What needs to be done
Can you reproduce the Iraq update below, word for word and in full?

Source text
===

Iraq Update: The Only Way to Stay Alive
Maher, his wife, and eight children have been living in Kirkuk, Iraq for the past two years, ever since violence forced them to flee their home.
Israa brings her new baby to Medair’s clinic outside of Mosul. Israa says she does not want to leave this community, as she needs the support of Medair’s health team for her young family.
Twenty years ago, when I worked with a much smaller Medair, there were strong core values that guided our work and our relationships. During my recent field visits to projects in the Middle East, I was reminded of those same principles and saw how they are still woven through our relationships, our projects, and our culture.
Just outside of Mosul, Iraq, I spent time with our national and international staff, and had the opportunity to meet people being helped by the team here. I met Israa, a young mother who brought her five-day-old son to Medair’s health clinic. For nearly four years, Israa and her family lived in an area controlled by armed groups known for using violence. Several times she has had to flee her home in search of safety. Her family of five reminded me of my own and I was touched to hear her say that Medair has made a difference in her life.
In a small village north of Mosul, we visited a family struggling to survive in just two small rooms. I saw how the installation of a latrine and shower, along with a large water storage tank, preserved their dignity as well as impacted their health. Without sanitation facilities, the group of 12 had resorted to using open fields. Without protected water storage, there was a risk of contamination of drinking and cooking water.

===

Extracted entries
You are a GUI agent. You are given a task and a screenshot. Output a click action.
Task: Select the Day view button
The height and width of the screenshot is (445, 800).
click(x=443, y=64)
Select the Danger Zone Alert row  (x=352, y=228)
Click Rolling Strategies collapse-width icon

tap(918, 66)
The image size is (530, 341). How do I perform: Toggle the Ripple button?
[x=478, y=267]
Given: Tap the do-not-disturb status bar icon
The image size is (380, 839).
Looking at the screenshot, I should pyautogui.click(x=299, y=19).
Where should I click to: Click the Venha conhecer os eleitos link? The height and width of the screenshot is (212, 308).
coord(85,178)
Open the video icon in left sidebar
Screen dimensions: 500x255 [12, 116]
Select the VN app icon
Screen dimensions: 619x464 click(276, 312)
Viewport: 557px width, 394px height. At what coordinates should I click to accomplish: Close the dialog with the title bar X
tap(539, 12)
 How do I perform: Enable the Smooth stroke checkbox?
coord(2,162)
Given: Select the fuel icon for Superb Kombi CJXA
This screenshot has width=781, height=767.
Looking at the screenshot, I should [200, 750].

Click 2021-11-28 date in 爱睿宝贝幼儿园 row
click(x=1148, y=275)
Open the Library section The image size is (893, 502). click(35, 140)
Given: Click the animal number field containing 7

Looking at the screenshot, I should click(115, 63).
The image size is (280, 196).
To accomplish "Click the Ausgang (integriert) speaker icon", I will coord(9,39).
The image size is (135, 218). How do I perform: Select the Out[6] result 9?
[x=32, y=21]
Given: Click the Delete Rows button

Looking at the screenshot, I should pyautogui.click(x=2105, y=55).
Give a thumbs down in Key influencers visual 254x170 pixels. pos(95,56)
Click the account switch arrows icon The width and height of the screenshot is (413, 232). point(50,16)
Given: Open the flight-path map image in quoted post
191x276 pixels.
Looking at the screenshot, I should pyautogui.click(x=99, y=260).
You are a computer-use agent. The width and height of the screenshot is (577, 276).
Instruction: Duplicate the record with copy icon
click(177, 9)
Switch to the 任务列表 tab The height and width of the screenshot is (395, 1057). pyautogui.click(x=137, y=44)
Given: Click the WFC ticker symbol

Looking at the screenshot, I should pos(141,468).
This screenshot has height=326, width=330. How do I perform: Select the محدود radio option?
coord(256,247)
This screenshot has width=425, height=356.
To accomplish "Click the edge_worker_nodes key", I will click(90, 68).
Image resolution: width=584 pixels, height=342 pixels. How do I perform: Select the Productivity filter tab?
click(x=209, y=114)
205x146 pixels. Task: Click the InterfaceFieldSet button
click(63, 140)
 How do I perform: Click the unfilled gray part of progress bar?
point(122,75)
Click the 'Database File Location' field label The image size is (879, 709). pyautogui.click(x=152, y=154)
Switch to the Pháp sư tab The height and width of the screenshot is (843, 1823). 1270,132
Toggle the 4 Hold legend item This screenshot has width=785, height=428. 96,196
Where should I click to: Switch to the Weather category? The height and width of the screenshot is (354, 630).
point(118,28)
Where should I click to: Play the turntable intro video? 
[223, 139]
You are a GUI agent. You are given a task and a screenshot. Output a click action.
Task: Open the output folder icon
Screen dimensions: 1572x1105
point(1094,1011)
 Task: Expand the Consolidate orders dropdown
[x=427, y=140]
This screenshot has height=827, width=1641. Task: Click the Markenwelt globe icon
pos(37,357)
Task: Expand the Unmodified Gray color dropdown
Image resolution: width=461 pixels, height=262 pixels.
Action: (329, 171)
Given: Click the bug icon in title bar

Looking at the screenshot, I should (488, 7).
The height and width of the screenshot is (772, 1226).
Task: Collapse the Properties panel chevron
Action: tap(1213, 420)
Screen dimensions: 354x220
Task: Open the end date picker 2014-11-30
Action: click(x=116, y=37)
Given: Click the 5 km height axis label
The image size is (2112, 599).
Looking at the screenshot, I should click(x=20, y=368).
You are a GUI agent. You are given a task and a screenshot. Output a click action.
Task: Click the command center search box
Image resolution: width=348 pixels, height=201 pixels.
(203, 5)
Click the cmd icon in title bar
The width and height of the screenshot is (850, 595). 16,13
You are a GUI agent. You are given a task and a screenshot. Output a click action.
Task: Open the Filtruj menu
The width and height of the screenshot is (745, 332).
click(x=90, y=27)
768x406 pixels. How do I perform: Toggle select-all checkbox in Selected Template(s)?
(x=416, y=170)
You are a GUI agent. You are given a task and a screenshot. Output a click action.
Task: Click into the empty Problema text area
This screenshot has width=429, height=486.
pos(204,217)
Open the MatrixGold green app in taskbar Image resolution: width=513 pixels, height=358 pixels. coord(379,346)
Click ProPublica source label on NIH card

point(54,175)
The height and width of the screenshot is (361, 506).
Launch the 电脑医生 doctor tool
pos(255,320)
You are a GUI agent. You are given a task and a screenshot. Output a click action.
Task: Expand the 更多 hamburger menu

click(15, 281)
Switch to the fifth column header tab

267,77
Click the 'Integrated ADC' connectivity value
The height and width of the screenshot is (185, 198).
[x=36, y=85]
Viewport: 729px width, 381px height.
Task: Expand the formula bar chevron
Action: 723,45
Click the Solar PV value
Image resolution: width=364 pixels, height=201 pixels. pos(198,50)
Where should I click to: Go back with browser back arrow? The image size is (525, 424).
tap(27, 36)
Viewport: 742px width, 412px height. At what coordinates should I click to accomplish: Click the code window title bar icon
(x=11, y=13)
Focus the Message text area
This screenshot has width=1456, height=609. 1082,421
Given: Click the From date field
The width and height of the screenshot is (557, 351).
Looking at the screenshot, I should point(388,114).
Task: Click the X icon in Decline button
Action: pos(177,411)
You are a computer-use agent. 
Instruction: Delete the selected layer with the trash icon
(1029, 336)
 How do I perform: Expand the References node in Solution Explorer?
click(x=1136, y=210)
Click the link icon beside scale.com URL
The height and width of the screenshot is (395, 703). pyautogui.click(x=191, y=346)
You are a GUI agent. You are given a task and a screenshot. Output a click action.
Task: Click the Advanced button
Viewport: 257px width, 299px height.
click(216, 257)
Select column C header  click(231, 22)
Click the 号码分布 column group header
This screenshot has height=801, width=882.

===

Exercise response
Iraq Update: The Only Way to Stay Alive
Maher, his wife, and eight children have been living in Kirkuk, Iraq for the past two years, ever since violence forced them to flee their home.
Israa brings her new baby to Medair’s clinic outside of Mosul. Israa says she does not want to leave this community, as she needs the support of Medair’s health team for her young family.
Twenty years ago, when I worked with a much smaller Medair, there were strong core values that guided our work and our relationships. During my recent field visits to projects in the Middle East, I was reminded of those same principles and saw how they are still woven through our relationships, our projects, and our culture.
Just outside of Mosul, Iraq, I spent time with our national and international staff, and had the opportunity to meet people being helped by the team here. I met Israa, a young mother who brought her five-day-old son to Medair’s health clinic. For nearly four years, Israa and her family lived in an area controlled by armed groups known for using violence. Several times she has had to flee her home in search of safety. Her family of five reminded me of my own and I was touched to hear her say that Medair has made a difference in her life.
In a small village north of Mosul, we visited a family struggling to survive in just two small rooms. I saw how the installation of a latrine and shower, along with a large water storage tank, preserved their dignity as well as impacted their health. Without sanitation facilities, the group of 12 had resorted to using open fields. Without protected water storage, there was a risk of contamination of drinking and cooking water.